There is a new era beginning at the Golden Belt campus in downtown Durham, an art gallery that has been the home of major artistic projects for the community. Golden Belt, originally known for its textile factory, is now embracing the many arts cultivated in the Durham area thanks to fresh ownership.
In 2016, Scientific Properties, LLC sold the Cordoba building on the Golden Belt campus to New York real estate investor, LRC Properties for $4.5 million. In July 2017, LRC Properties invested over $19 million into the Golden Belt.
According to Cushman & Wakefield, 85 percent of the buildings were leased at the time of purchase.
The vast changes to the Golden Belt have affected many people, including the artists at the Warehouse Artist Studios.
The Cordoba building was the first vision for LRC Properties and is roughly 190,000 square feet. The LRC is now offering about 10,000 square feet of space for artists at a reasonable price. Along with art studios, the Cordoba building now holds galleries and the Cordoba Arts Center.

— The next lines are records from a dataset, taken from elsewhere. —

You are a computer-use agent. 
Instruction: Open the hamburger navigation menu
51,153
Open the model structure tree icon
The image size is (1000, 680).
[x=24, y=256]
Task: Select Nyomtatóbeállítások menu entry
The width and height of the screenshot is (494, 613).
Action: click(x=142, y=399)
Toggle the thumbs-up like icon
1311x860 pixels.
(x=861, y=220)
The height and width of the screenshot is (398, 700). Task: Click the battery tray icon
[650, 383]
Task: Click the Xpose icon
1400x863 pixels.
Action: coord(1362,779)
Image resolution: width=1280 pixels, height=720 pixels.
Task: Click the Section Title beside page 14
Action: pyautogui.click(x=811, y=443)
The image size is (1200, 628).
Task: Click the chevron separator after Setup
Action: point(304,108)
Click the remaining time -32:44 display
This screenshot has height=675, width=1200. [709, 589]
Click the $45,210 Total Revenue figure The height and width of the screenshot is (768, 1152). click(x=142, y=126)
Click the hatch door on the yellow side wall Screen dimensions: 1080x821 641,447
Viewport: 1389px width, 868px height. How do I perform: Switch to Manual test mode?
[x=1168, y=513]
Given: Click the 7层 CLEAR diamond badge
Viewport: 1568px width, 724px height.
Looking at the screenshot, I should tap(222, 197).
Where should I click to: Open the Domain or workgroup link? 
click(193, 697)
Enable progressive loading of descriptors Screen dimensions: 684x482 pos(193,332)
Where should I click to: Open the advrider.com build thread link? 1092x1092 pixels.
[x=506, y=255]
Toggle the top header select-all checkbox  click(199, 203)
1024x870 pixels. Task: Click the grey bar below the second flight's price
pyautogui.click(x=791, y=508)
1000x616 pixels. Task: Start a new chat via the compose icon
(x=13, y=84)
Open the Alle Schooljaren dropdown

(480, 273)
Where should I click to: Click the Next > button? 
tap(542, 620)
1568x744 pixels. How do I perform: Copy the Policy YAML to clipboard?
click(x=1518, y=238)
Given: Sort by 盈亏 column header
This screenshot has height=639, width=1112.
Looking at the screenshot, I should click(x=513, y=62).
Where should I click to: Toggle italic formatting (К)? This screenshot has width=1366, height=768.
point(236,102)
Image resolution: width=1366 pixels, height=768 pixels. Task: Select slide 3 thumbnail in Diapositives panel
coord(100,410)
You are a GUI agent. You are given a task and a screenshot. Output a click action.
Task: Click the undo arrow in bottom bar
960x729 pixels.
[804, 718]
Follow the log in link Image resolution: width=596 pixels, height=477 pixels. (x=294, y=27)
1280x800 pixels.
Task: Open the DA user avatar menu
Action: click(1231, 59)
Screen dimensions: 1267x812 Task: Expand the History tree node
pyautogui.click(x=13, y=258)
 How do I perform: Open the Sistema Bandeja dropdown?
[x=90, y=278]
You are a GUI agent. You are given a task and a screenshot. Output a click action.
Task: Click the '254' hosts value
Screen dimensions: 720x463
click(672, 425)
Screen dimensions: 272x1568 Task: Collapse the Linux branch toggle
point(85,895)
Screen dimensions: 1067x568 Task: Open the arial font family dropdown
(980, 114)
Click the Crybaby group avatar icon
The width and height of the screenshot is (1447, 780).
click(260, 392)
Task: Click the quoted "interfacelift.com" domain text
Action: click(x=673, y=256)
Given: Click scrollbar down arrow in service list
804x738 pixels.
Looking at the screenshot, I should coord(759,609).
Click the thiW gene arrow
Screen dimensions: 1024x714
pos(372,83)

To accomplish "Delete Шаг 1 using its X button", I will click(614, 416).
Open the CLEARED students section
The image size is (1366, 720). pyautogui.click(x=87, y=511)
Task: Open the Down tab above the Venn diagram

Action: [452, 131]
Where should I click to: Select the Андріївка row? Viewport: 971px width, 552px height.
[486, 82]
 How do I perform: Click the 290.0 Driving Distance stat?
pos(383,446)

Audrey Pinto, a box and book artist from Boston, is focusing on the positive changes occurring at the new studios and the growing community of artists.
“The studios are a bit smaller, so we are paying less rent, which I am very happy about and almost all the studios are now rented,” said Pinto. She has been at Golden Belt for about three years.
Her love for art began in high school, and she has been taking art classes and professional workshops ever since.
“I’m very happy to be here doing what I love. I know that for some of the artists, the movie was challenging because of the smaller studios and less natural light,” said Pinto. “Despite these challenges, I believe the new owners are invested in building and supporting a vibrant community of artists from many different backgrounds. It is a very exciting time to be part of Golden Belt.”
The Cordoba building has a rustic industrial and aesthetic appearance with towering ceilings and exposed brick galore. The Durham Art Guild, established in 1948, is housed in the new building and near the artists studios.
The Durham Art Guild’s mission is to enrich and connect communities through the power of leadership for visual artists.
Kristin Gibson, a painter located on the second level of the new studio, is excited about how the new ownership in revolutionizing Golden Belt.
Pinto and Gibson believe that the new space has opened Golden Belt to a greater array of artists than ever before. Digital artists, performance artists and documentarians are calling the complex home and a place to exhibit their work.
“I love it here. There have been so many artists now opening up more since we moved here,” said Christine Long, an oil painter whose studio is at the Golden Belt.
Formerly a nurse, Long’s paintings capture the struggles of adversity. Her classic style and oil painting technique is inspired by Leonardo da Vinci.
“I enjoy what I do,” said Long.
One of her most praised paintings is of a black man that is clothed from the waist down. She brought out the details into his strong expression, physique and muscular structure. Long called the painting “The Triumph of Samson,” inspired by one of her previous patients, a 19-year-old man diagnosed with terminal cancer.
Long expresses how some of her best work was made at the Golden Belt artist studios and she would not trade her studio for the world. Pinto echoes her enthusiasm.
“It could be more than vibrant here; it could be collaborative,” Pinto said.
The sense of community is already beginning to show. Some of the artists now hold group drawing sessions, where they all use the same subject to improve their talent and save on costs.